WHAT YOU NEED TO DO >> Please reproduce the entries below exactly, starting at the first line and ending with the line that holds "[option] (207, 314)".

[Stored data entries]

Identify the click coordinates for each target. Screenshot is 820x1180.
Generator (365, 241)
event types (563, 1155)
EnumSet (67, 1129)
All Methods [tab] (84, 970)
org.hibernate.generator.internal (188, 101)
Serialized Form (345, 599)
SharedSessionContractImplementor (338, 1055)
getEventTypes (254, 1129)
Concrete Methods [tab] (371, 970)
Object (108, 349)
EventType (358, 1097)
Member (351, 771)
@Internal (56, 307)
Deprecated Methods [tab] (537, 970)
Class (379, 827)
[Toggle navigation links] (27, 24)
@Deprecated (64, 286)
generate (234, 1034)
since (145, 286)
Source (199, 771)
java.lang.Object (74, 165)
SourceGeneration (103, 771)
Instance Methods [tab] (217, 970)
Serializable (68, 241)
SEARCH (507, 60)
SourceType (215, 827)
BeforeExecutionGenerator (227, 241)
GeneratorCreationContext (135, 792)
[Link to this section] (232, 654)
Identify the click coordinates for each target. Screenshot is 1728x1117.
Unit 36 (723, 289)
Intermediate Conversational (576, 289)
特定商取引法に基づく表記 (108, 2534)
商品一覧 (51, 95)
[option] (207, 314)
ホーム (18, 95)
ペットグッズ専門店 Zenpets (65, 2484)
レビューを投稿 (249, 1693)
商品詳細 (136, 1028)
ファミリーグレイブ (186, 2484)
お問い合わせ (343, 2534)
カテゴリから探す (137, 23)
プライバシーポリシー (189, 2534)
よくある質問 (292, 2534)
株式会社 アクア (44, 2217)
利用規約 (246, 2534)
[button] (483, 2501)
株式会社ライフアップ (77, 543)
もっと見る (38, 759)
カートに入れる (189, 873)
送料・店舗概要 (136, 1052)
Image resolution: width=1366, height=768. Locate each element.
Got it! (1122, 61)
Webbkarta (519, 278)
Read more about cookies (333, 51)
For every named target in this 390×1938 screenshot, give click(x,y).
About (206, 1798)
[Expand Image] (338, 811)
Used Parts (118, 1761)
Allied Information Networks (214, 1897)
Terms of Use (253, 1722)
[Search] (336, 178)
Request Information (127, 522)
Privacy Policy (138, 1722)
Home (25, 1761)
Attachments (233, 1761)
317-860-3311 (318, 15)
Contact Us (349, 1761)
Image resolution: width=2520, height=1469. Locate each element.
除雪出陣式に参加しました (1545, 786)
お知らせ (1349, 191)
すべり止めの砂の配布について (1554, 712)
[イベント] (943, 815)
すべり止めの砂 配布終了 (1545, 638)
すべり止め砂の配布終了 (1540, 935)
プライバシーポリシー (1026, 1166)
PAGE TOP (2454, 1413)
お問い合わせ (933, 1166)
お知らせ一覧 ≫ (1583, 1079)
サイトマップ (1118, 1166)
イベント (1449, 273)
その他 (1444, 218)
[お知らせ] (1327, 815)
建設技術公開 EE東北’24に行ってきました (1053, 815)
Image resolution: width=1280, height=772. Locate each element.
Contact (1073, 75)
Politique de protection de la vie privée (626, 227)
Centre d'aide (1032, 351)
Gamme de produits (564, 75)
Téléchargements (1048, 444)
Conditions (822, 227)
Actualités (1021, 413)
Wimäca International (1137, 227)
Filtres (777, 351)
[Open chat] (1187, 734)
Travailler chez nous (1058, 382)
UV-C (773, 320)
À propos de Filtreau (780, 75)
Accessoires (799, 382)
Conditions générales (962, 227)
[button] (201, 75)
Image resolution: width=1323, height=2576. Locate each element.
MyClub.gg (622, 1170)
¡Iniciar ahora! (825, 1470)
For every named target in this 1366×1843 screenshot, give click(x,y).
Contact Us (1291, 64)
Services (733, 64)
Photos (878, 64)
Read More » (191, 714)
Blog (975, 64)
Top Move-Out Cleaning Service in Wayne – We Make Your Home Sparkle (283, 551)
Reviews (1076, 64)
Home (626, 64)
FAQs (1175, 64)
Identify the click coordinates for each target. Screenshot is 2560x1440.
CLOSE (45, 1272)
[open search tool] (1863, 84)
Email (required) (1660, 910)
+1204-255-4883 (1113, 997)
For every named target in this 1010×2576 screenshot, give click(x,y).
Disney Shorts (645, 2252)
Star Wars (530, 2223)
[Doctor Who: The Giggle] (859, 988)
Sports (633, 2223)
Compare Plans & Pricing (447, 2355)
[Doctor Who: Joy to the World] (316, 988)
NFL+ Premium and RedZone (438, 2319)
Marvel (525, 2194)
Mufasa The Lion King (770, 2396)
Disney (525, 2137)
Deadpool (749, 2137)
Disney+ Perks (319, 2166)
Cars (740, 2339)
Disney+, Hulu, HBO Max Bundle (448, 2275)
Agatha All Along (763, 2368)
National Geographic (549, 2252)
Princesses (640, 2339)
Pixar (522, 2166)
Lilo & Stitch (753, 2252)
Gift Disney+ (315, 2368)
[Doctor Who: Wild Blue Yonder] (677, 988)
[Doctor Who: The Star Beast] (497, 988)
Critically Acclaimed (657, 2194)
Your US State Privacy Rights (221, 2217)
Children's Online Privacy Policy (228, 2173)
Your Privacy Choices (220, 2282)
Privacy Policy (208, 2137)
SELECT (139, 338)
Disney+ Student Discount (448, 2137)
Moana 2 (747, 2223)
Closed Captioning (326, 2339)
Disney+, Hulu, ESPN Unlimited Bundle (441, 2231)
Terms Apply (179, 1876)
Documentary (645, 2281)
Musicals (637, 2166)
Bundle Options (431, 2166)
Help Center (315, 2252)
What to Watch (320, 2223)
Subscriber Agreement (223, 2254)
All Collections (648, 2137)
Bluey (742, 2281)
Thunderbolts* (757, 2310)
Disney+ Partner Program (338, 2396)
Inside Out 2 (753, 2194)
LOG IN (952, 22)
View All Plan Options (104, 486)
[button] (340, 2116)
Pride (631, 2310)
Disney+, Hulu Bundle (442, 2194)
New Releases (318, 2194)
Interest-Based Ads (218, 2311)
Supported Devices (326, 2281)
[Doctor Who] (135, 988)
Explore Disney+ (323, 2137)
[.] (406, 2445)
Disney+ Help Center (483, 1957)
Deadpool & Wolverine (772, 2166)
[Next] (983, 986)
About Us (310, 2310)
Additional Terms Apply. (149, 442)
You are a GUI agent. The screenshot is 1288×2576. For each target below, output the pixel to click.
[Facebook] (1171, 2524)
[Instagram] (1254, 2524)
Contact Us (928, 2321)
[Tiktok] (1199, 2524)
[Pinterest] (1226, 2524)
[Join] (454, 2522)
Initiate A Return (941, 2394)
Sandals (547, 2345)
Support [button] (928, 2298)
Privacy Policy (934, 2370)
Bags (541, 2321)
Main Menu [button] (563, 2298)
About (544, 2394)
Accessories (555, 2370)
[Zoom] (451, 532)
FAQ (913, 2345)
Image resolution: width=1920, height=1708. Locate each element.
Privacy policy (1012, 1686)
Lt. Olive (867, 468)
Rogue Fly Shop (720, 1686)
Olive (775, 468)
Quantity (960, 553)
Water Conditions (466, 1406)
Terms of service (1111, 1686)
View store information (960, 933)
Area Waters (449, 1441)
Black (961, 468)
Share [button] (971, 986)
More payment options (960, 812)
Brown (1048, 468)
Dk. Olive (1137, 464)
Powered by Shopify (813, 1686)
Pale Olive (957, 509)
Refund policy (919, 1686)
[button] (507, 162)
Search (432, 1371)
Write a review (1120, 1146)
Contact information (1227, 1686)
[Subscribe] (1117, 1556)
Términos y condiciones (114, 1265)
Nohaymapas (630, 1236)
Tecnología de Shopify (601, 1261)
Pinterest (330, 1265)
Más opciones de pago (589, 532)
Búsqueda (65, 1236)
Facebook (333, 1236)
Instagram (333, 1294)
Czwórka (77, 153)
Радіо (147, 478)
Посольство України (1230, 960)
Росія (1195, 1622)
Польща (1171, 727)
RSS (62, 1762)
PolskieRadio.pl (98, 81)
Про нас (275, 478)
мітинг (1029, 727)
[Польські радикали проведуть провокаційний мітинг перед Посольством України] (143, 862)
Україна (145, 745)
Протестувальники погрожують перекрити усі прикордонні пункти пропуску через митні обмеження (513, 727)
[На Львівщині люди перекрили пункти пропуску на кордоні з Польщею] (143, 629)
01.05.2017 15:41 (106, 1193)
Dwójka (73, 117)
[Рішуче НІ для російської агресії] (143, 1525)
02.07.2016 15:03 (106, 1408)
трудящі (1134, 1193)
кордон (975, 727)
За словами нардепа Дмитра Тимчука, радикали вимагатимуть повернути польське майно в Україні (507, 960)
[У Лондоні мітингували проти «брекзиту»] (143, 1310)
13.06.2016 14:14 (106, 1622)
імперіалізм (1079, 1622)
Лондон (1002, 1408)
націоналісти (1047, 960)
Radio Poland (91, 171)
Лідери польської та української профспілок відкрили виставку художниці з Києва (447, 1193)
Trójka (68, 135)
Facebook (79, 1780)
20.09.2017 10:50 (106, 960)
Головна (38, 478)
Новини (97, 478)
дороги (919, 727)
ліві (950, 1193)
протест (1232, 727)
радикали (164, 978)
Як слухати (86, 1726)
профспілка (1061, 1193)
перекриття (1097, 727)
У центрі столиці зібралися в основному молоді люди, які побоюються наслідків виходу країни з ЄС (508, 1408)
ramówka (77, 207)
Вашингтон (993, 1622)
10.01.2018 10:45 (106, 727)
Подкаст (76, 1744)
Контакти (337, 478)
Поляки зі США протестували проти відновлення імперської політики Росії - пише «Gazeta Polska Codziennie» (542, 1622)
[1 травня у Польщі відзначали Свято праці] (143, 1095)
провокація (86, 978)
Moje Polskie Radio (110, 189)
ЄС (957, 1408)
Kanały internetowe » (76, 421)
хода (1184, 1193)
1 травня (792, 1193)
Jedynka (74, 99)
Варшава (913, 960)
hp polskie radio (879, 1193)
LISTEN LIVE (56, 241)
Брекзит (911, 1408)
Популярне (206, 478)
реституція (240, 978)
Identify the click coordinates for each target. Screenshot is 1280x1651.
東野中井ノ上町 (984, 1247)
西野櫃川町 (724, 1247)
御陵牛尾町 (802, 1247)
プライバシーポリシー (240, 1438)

RESULT OF THIS TASK >>
Identify the click coordinates for each target. Screenshot is 820x1180.
Generator (365, 241)
event types (563, 1155)
EnumSet (67, 1129)
All Methods [tab] (84, 970)
org.hibernate.generator.internal (188, 101)
Serialized Form (345, 599)
SharedSessionContractImplementor (338, 1055)
getEventTypes (254, 1129)
Concrete Methods [tab] (371, 970)
Object (108, 349)
EventType (358, 1097)
Member (351, 771)
@Internal (56, 307)
Deprecated Methods [tab] (537, 970)
Class (379, 827)
[Toggle navigation links] (27, 24)
@Deprecated (64, 286)
generate (234, 1034)
since (145, 286)
Source (199, 771)
java.lang.Object (74, 165)
SourceGeneration (103, 771)
Instance Methods [tab] (217, 970)
Serializable (68, 241)
SEARCH (507, 60)
SourceType (215, 827)
BeforeExecutionGenerator (227, 241)
GeneratorCreationContext (135, 792)
[Link to this section] (232, 654)
Identify the click coordinates for each target. Screenshot is 1728x1117.
Unit 36 (723, 289)
Intermediate Conversational (576, 289)
特定商取引法に基づく表記 (108, 2534)
商品一覧 (51, 95)
[option] (207, 314)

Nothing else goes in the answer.